¿Qué le ha pasado al oro? Guerra, bancos centrales, divisas...
El oro ha vivido un rally histórico en los últimos años, especialmente en 2025, pero en 2026 muestra un comportamiento más volátil y mixto, con subidas fuertes seguidas de correcciones significativas. A finales de marzo de 2026, el precio spot ronda los 4.500-4.600 dólares por onza (con fluctuaciones diarias notables, como subidas recientes hacia los 4.600-4.660 USD en algunos momentos).
¿Qué ha pasado en los últimos años?
- 2025: El oro subió alrededor del 60-65%, marcando récords repetidos y superando los 4.000-4.500 USD/oz al cierre del año. Fue uno de los mejores rendimientos anuales en décadas, impulsado por demanda estructural.
- Inicio de 2026: Continuó el momentum alcista, alcanzando picos por encima de 5.300-5.600 USD/oz en enero/febrero, con ganancias del 20-30% en lo que iba de año en algunos periodos. Sin embargo, en marzo se produjo una corrección fuerte (hasta un 14-25% desde máximos), borrando parte de las ganancias del año, debido a factores macro que contrarrestaron el "refugio seguro" tradicional.
- Bancos centrales: el motor principal del rally
Desde 2022, los bancos centrales (especialmente de mercados emergentes) han comprado de forma agresiva: más de 1.000 toneladas netas anuales en 2022-2024, y unas 863 toneladas en 2025. Para 2026 se espera un ritmo similar pero ligeramente menor (~850 toneladas).- Motivos: Desdolarización (reducir dependencia del dólar por riesgo de sanciones, como las aplicadas a Rusia), diversificación de reservas y protección contra inflación/devaluación. Países como China, India, Polonia, Turquía y otros en el entorno BRICS han liderado las compras.
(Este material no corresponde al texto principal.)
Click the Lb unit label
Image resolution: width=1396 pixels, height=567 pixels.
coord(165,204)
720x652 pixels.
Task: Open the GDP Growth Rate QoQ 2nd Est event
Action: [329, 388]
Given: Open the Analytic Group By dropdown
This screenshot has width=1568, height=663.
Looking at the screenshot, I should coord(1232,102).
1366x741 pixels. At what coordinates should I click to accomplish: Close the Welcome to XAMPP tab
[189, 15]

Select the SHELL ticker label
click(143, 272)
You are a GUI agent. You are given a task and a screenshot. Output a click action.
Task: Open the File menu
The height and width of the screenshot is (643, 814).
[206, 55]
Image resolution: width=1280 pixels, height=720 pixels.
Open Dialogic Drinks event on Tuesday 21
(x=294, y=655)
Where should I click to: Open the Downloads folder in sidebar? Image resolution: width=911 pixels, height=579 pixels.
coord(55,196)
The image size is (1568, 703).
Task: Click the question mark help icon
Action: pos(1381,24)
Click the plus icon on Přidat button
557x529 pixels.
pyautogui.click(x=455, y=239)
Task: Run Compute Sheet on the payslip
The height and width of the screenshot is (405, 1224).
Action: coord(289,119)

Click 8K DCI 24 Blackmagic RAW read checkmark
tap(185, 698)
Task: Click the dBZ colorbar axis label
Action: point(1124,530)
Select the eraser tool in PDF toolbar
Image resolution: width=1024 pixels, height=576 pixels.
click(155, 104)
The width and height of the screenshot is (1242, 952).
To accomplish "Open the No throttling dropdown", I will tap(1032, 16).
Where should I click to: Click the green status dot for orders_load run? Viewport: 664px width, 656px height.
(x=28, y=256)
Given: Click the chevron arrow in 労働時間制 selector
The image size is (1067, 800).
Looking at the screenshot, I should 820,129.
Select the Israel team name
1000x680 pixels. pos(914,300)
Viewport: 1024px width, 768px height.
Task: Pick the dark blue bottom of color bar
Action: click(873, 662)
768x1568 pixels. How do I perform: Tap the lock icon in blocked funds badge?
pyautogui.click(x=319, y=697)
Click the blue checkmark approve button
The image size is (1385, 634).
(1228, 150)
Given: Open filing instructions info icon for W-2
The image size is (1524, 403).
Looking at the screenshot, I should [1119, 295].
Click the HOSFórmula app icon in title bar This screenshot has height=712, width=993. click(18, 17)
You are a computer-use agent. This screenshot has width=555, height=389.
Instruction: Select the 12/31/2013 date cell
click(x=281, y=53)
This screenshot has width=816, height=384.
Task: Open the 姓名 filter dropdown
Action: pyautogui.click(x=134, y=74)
- Esto crea una demanda "firme" y estructural que sostiene el precio a largo plazo, incluso cuando los inversores privados dudan. En encuestas del World Gold Council, un porcentaje récord de bancos centrales espera aumentar sus reservas de oro.
- Excepción reciente: Algunos (como Rusia o rumores sobre Turquía) han vendido o usado oro para financiar guerras o defender sus divisas, lo que contribuyó a la presión bajista en marzo 2026.
- Guerras y tensiones geopolíticas
- Rusia-Ucrania (desde 2022): Impulsó compras de bancos centrales y demanda de refugio, pero el efecto fue mixto porque coincidió con subidas de tasas.
- Conflicto en Oriente Medio (Gaza, y especialmente la escalada EE.UU.-Israel-Irán en 2026): Inicialmente hizo subir el oro (por miedo a disrupciones en petróleo y energía), pero en esta ocasión no ha actuado como refugio puro. ¿Por qué?
- La guerra eleva los precios del petróleo → temores de inflación renovada → bancos centrales (Fed y otros) mantienen tasas altas o recortan menos de lo esperado.
- Esto fortalece el dólar estadounidense (DXY), que compite directamente con el oro como activo seguro. Un dólar fuerte encarece el oro para compradores extranjeros.
- Además, en momentos de pánico bursátil, los inversores venden oro para obtener liquidez (margin calls, etc.). Resultado: el oro "sufre" a pesar de la guerra, actuando más como cobertura contra riesgos monetarios/económicos amplios que contra el conflicto directo.
- Divisas y política monetaria
- Debilidad del dólar en 2025 ayudó mucho al oro (hizo que fuera más atractivo en otras monedas).
- En 2026, un dólar más fuerte (por hawkish de la Fed ante inflación por energía) ha pesado negativamente.
- Expectativas de tasas de interés: Bajadas de tasas favorecen el oro (reduce el costo de oportunidad de no ganar interés). Pero si la guerra mantiene la inflación alta, las expectativas de recortes se evaporan → presión bajista.
- De-dolarización más amplia (BRICS, acuerdos bilaterales en monedas locales) sigue siendo un viento de cola estructural.
- Temores inflacionarios por la guerra en Irán (precios del petróleo).
- Dólar fuerte y menor expectativa de recortes de tasas.
- Algunas ventas de bancos centrales para priorizar reservas de divisas o energía.
- Profit-taking tras el rally previo.